A excelência atingida nalguns vinhedos do Douro não cessa de surpreender. Dotadas de sabedoria e autonomia, conhecem, preparam e corrigem o afinamento fenólico das plantas conduzindo-as a um autêntico nirvana de equilíbrio, expressão e fruta que todos os anos confirmam o estatuto do grande vale vinhateiro como um dos grandes do mundo. É impossível que tenha sido obra de um só ser humano, aceitamos melhor a ideia de que foi um coletivo inumerável e inominável que numa articulação misteriosa entre si produziu esta grande maravilha. Faz-nos suster a respiração a cada curva das estradas fininhas e caprichosas que desenham a região e quando partimos prometemos voltar e um dia ficar para sempre. A Quinta do Crasto é uma das grandes balaustradas do Douro mais rico, vê-se de toda a parte e é um paraíso feito de vinhas velhas. O enclave adquirido em 1918 por Constantino de Almeida manteve-se nas mãos da família graças ao esforço patrimonial de Jorge Roquette, casado com uma descendente do fundador, com a notável decisão de em 1994 transformar a quinta em marca de vinho DOC Douro.

Visitar a propriedade é uma grande experiência para os sentidos, há momentos de incrível emoção, só vemos o céu e esquecemo-nos de onde estamos. Na parte mais baixa, o casario anuncia-se desde longe para mais perto nos mostrar duas das mais belas vinhas de todo o Douro: a Vinha da Ponte, assim chamada porque veste a encosta com que deparamos quando atravessamos a ponte velha de acesso ao Crasto, e a Vinha Maria Teresa, o nome da neta de Constantino de Almeida. Vinha com mais de cem anos, raizes de grande profundidade, rendimento de cerca de cerca de 300 gramas de uvas por cepa que nas mãos sábias do enólogo Manuel Lobo de Vasconcellos têm dado muitas alegrias à cena vitícola nacional. É um dos mais discretos enólogos da atualidade e tem sabido governar com génio o que o fabuloso património vitícola tem dado. Encontramos a sua marca em todos os vinhos da Quinta do Crasto, do mais simples - se é que existe - ao mais sofisticado. E com o Vinha Maria Teresa tinto 2017 chegou ao nível supremo, cumprindo a tríade charme, potência e equilíbrio na perfeição.
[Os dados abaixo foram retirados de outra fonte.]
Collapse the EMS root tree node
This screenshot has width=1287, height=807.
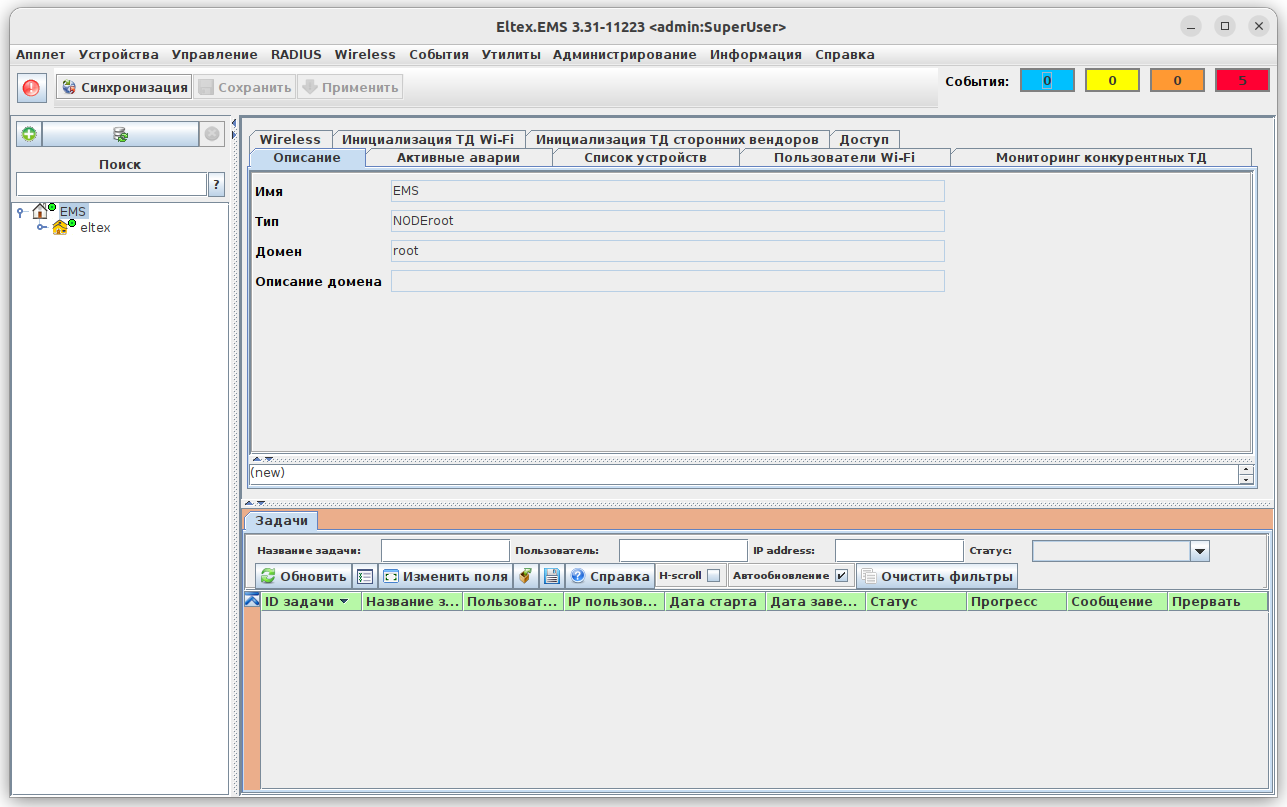coord(20,212)
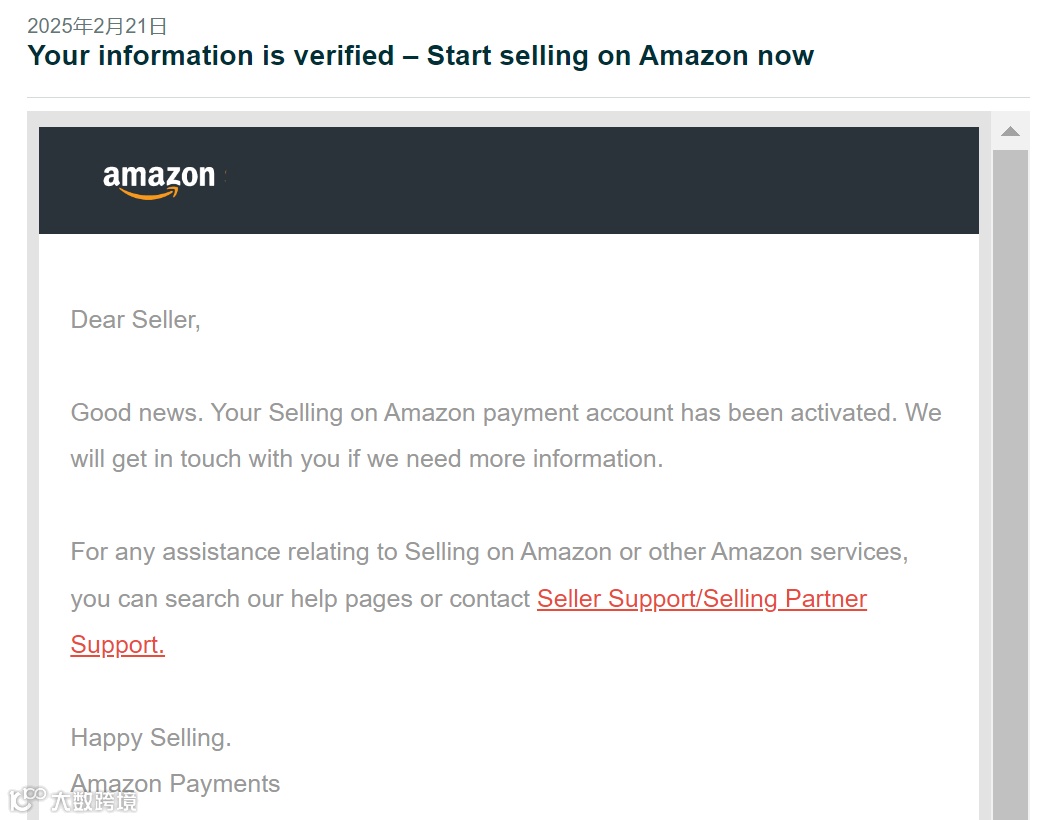1056x820 pixels.
Task: Click the "For any assistance" sentence
Action: [488, 552]
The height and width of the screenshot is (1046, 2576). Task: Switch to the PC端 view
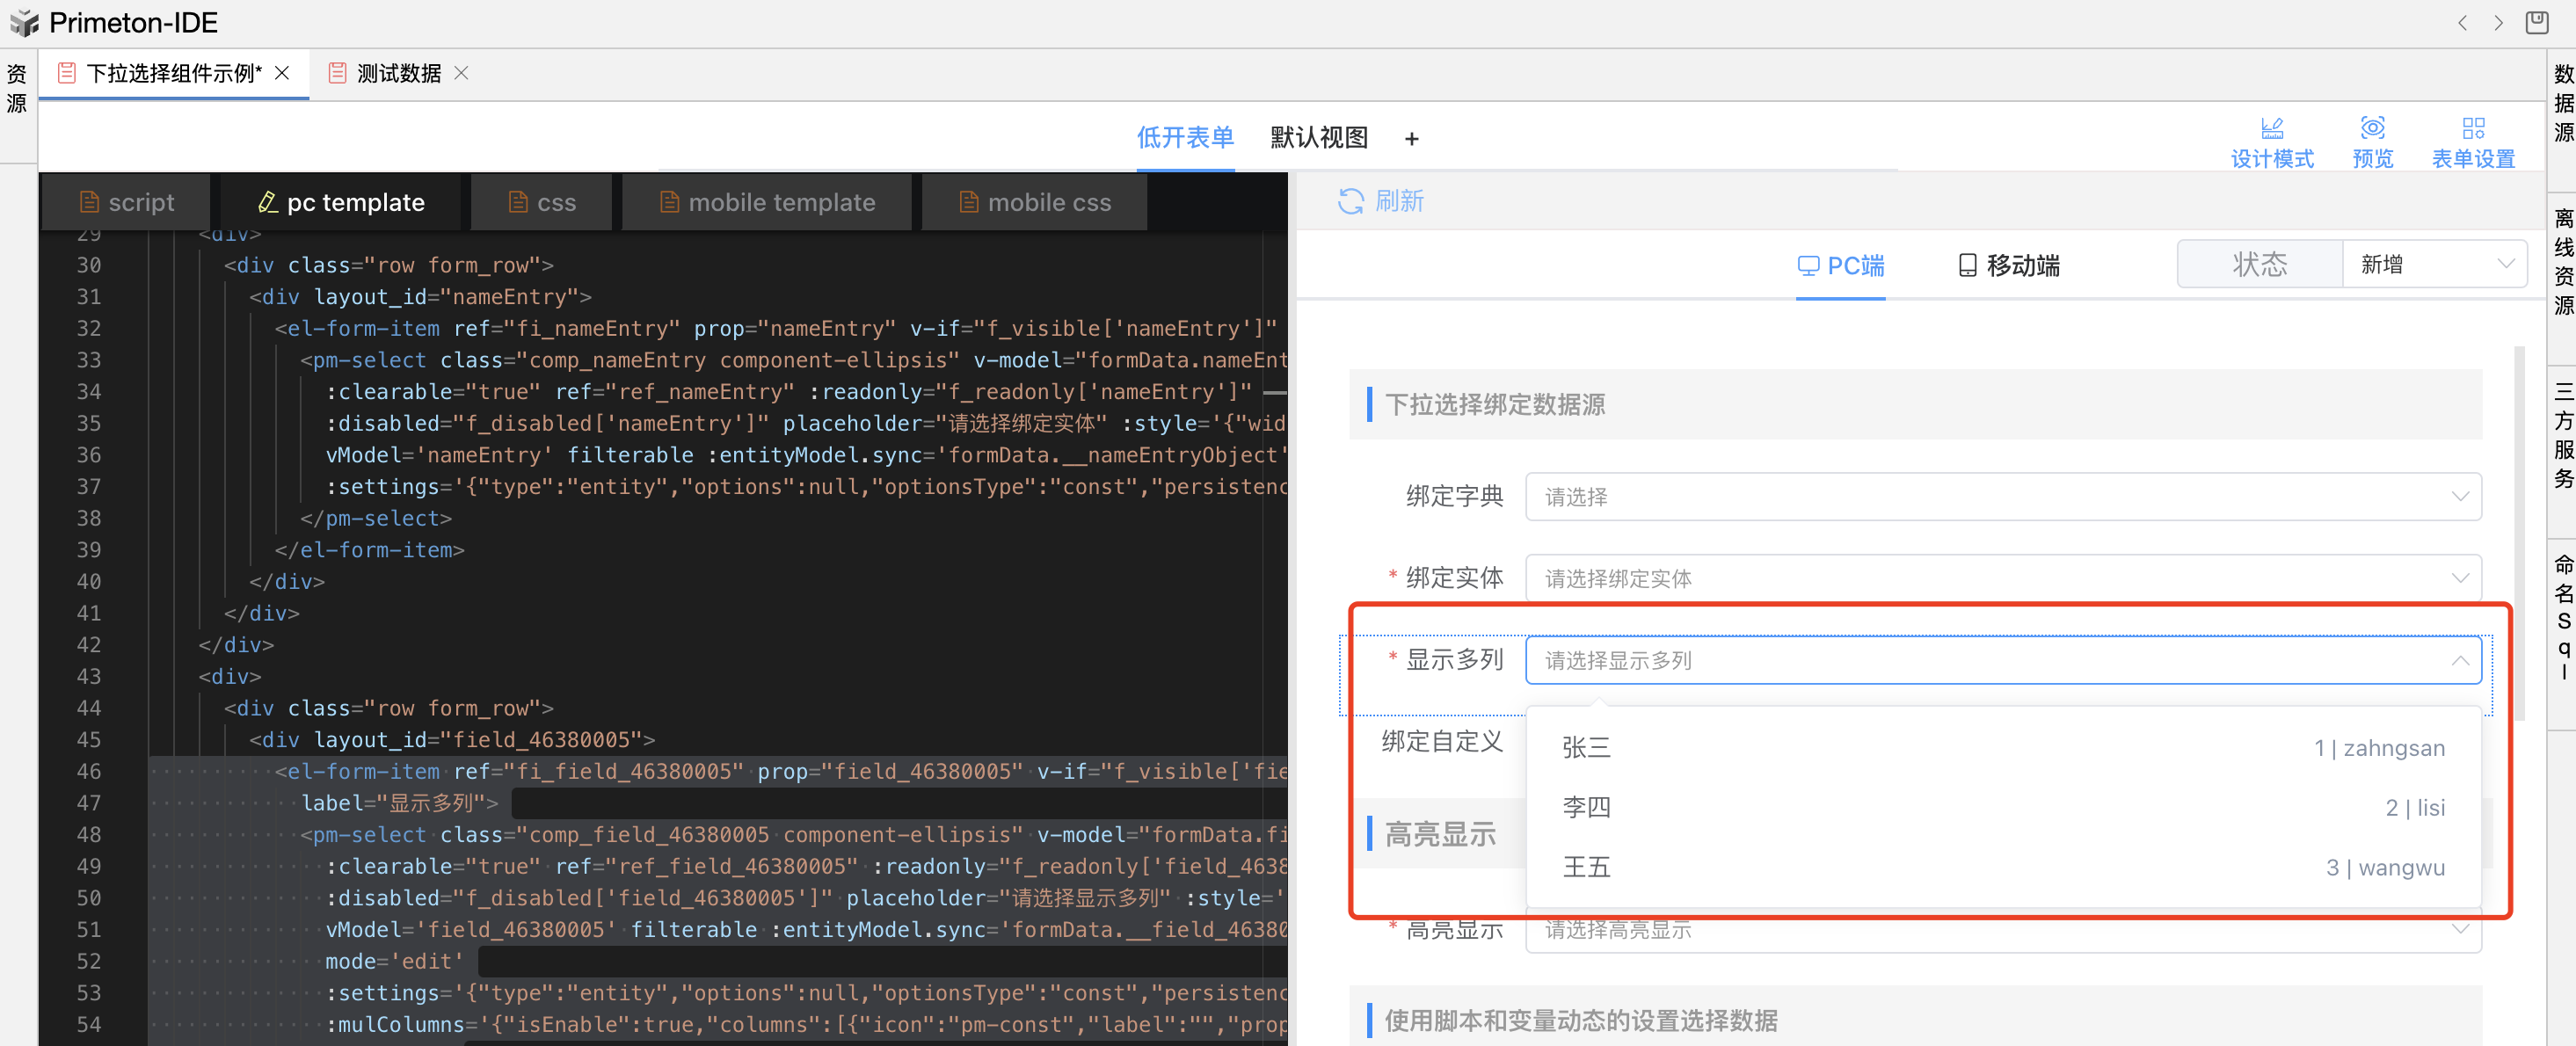pos(1840,265)
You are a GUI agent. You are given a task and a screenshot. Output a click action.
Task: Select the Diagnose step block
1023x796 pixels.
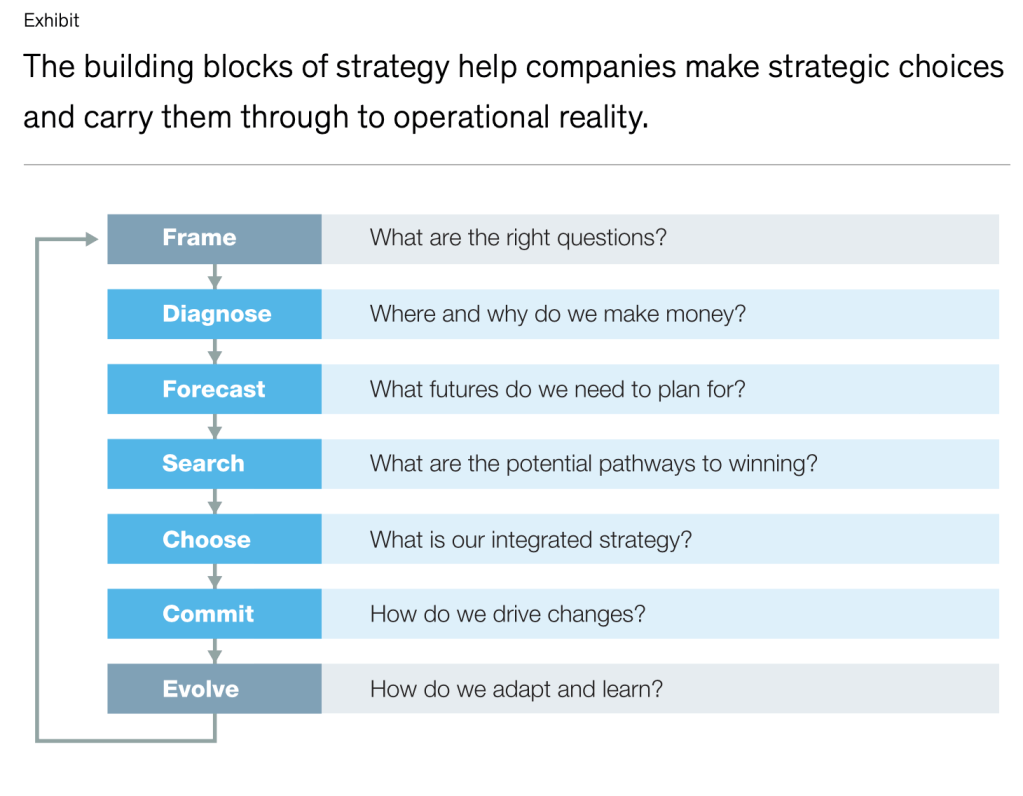pos(214,314)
O ano de 2017 foi marcado por produção modesta, cachos e uvas ambos mais pequenos do costume. Numa vinha velha como a Maria Teresa, é sempre de atender com o maior cuidado, pois é uma vinha que "sabe" o que faz, e a ciência está em perceber e reagir a todos os pequenos cambiantes. Isso fez com que tudo fosse seguido de muito perto na vinha, sobretudo quando chegou o momento da vindima, que aconteceu três semanas antes da média da pequena parcela. Havia razões históricas para marcar a vindima para o final de Setembro, mas felizmente a equipa técnica conhece suficientemente bem a vinha e adaptou tudo rapidamente. O resultado é um vinho poderoso, estrutura de taninos tensos e muito finos, vestidos por acidez bem trabalhada. É seda pura na boca, entrada neutra e evolução vagarosa no palato. Cada pequeno detalhe aberto pela progressão na prova revela ora impressões cítricas suaves, ora fruta de caroço madura, ora grafite. O estágio de 20 meses em barricas novas de carvalho francês (90%) e americano (10%) fez a derradeira afinação, o vinho apresenta graduação alcoólica de 14,5% e tem um PVP anunciado de 200 euros. Este Vinha Maria Teresa estabelece uma plataforma absolutamente consensual de perceção de qualidade, e ao mesmo tempo corporiza inovação e arrojo como muito poucos antes de si. Onde mostra plenamente o seu gabarito? À mesa, pois claro, merece bem uma galinhola estufada a preceito, uma boa e vigorosa perdiz, ou a tão duriense vitela assada, sobretudo se enriquecida com trufas pretas. Um sonho que pode não ter sido aquele que Constantino de Almeida sonhou, mas que seguramente o alegraria muito.